If that failed, she’d brute-force it on the spot, reciting every possible activation lyric like counting prayer beads.

Odd, how since Ling Nuo Si returned, memories of the One-Year War unlocked daily, blooming like night flowers.

A breach in one ward made the rest crumble, like ice thawing along cracks. Now, most of the Magical Girl map had returned.

For example: three generations, eleven members, like constellations in three rings.

Each generation leaned toward different performance, and each person had a unique blade. From the second, everyone had an activation phrase.

From those seven phrases, she could chart the currents, find her own line, like a fisherman reading tide. Please, eighteen-year-old me, don’t make the form too cute.

“Yekase,” Todo said, voice hesitant, a bird on a thorn.

“Mm? I’m here.” Her answer steadied like a hand on rail.

“That day, I sensed danger. I blacked out. I woke at home and learned the water park was destroyed… Mikara caused you trouble, didn’t she?” Her eyes were rain-glossed.

“Uh, if anything, she helped.” The truth balanced like a scale with grains of sand.

Trouble was true; help was true. Trouble came like a shove; help came because Yekase had planned the latch.

While the air stayed soft, Yekase cut straight, a knife through tofu. “What’s your relationship with her?
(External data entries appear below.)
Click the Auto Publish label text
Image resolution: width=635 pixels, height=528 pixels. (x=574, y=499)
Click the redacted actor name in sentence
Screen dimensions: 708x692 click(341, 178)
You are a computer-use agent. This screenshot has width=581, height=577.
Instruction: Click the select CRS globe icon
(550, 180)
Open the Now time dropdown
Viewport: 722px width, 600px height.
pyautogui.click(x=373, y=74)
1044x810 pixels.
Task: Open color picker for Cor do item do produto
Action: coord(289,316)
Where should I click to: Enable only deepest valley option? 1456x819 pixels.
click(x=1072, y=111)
Same body, different minds?”

“I don’t know.” She looked inward, like peering into a well. “Years ago, I came to, and she was already… in my body.”

So Todo seemed the main host, the face in the mirror at dawn.

Classic multiple personality, like that American case across the ocean—he flipped a coin each morning. Heads, the good one. Tails, the bad. Absurd as a circus trick.

“She usually sleeps, and only comes out when your life’s in danger?” The pattern sat like a trap diagram.

“Yes.” Her nod was a falling leaf.

So during Sinister Organization ops, with ambush always possible, Mira stayed front, like a sword kept bared.

“What happened after, that day?” Todo asked, urgency bright as fire. “What did Mira do? Please tell me.”

“Mm… We got out of the maze,” Yekase said, threading events like beads. “Then a mech flew in. The construction crew was demanding back pay.”

“You turned into Mira and dismantled the mech, clean as pulling nails from a plank.”

“And then?” Todo’s breath tightened like a bowstring.

“Then? The tourists evacuated.” People flowed out like water from a cracked jar.

“And then?” Her eyes pressed forward, two lamps in fog.

“A few heroes joined, kept it going until Shadow Curtain International came to arbitrate,” Yekase said, laying stones across a stream.

“Why? Hadn’t Mira already dismantled the mech?” Todo’s confusion was clear as glass.

Yekase mirrored the confusion back, like two mirrors facing.

“Why? Because they were stalling Mira,” she said. “If she won, Emerald Pool couldn’t stiff the workers. So everyone pushed hard.”

“But they attacked during business hours,” Todo said. “They broke order. Many innocents could be hurt. There should be a better, gentler way.”

“You said order?” The word rang in Yekase’s ear like a temple bell.

Understanding clicked open, a latch in the dark. She slid her hands into her pockets and rocked back a step, a reed bending from wind.

“Maybe we think differently.” Her tone cooled like night on stone. “I’ve told you all the details. I’ll take my leave.”

She pushed the door and went down, her footsteps falling like rain.

Todo reached out, a hand catching air, words on her tongue like birds in a cage. The door closed slow, a lid on a box.

“Then why do you know details the news never reported, Yekase?” she murmured to the wind, a question hanging like a lone lantern.